SMILES-X

Autonomous molecular compounds characterization for small datasets without descriptors

Guillaume Lambard (1), Ekaterina Gracheva (2,3)
_{1. Research and Services Division of Materials Data and Integrated System, Energy Materials Design Group, National Institute for Materials Science, 1-1 Namiki, Tsukuba, Ibaraki, 305-0044, Japan.}
_{2. International Center for Materials Nanoarchitectonics, National Institute for Materials Science, 1-1 Namiki, Tsukuba, Ibaraki, 305-0044 Japan.}
_{3. University of Tsukuba, 1-1-1 Tennodai, Tsukuba, Ibaraki, 305-8577 Japan.}

On arXiv: arXiv:1906.09938 [physics.comp-ph]

What is it?

The SMILES-X is an autonomous pipeline that finds best neural architectures to predict a physicochemical property from molecular SMILES only (see OpenSMILES). No human-engineered descriptors are needed. The SMILES-X has been especially designed for small datasets (<< 1000 samples).

Who can use the SMILES-X?

Researchers/engineers/students in the fields of materials science, physicochemistry, drug discovery and related fields

Which kind of data can be used?

The SMILES-X is dedicated to small datasets (<< 1000 samples) of (molecular SMILES, experimental/simulated property)

What can I do with it?

With the SMILES-X, you can:

Design specific neural architectures fitted to your small dataset via Bayesian optimization.
Predict molecular properties of a list of SMILES based on designed models ensembling without human-engineered descriptors.
Interpret a prediction by visualizing the salient elements and/or substructures most related to a property

What is the efficiency of the SMILES-X on benchmark datasets?
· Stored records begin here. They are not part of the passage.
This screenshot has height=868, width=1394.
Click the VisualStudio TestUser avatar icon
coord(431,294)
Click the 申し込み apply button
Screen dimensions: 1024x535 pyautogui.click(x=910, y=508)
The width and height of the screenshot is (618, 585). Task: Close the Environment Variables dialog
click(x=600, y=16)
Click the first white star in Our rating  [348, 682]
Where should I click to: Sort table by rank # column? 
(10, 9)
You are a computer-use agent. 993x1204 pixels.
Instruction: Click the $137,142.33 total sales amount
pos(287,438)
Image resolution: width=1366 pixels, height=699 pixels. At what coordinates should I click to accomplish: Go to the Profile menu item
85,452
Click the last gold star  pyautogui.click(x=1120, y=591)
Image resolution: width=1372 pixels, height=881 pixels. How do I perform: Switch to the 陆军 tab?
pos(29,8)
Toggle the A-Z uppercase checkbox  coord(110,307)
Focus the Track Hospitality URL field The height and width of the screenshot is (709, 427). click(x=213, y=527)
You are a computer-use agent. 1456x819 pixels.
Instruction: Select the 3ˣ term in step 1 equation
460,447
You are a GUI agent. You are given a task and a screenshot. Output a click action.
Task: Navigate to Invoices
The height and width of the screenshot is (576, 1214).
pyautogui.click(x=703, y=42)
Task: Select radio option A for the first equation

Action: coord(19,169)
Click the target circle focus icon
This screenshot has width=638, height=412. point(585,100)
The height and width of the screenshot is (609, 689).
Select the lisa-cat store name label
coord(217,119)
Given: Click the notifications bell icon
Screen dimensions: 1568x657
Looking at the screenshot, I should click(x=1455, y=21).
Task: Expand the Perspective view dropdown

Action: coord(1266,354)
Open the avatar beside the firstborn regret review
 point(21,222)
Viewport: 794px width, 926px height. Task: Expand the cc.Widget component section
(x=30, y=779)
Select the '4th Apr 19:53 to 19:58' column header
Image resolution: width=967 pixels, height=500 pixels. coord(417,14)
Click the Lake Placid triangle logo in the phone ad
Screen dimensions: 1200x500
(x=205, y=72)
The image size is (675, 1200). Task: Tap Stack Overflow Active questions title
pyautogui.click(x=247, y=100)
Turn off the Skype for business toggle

ESOL: logarithmic aqueous solubility (mols/L) for 1128 organic small molecules.
FreeSolv: calculated and experimental hydration free energies (kcal/mol) for 642 small neutral molecules in water.
Lipophilicity: experimental data on octanol/water distribution coefficient (logD at pH 7.4) for 4200 compounds.

All these datasets are available in the validation_data/ directory above.

Dependencies

You must have an access to at least 1 NVIDIA GPU with:

CUDA >= 9.0
cuDNN >= 7.3.0

For now, the SMILES-X has been successfully runned on Titan(Xp, V, V100, P100), GTX 1660 and RTX 2070/80 NVIDIA GPUs.

For a good start, follow the RDKit installation guide for installing the RDKit via conda.
Then, install the following dependencies in your RDKit conda environment (e.g. my-rdkit-env):

python >= 3.6
pandas >= 0.24.2
numpy >= 1.16.4
matplotlib >= 3.1.0
GPy >= 1.9.8
GPyOpt >= 1.2.5
scikit-learn >= 0.21.2
adjustText >= 0.7.3
scipy >= 1.3.0
Keras >= 2.2.4
tensorflow-gpu >= 1.12.0

Usage

The following instruction is a summary from the python notebooks SMILESX_Prediction_github.ipynb and SMILESX_Visualization_github.ipynb available above. Please feel free to download, use and modify them.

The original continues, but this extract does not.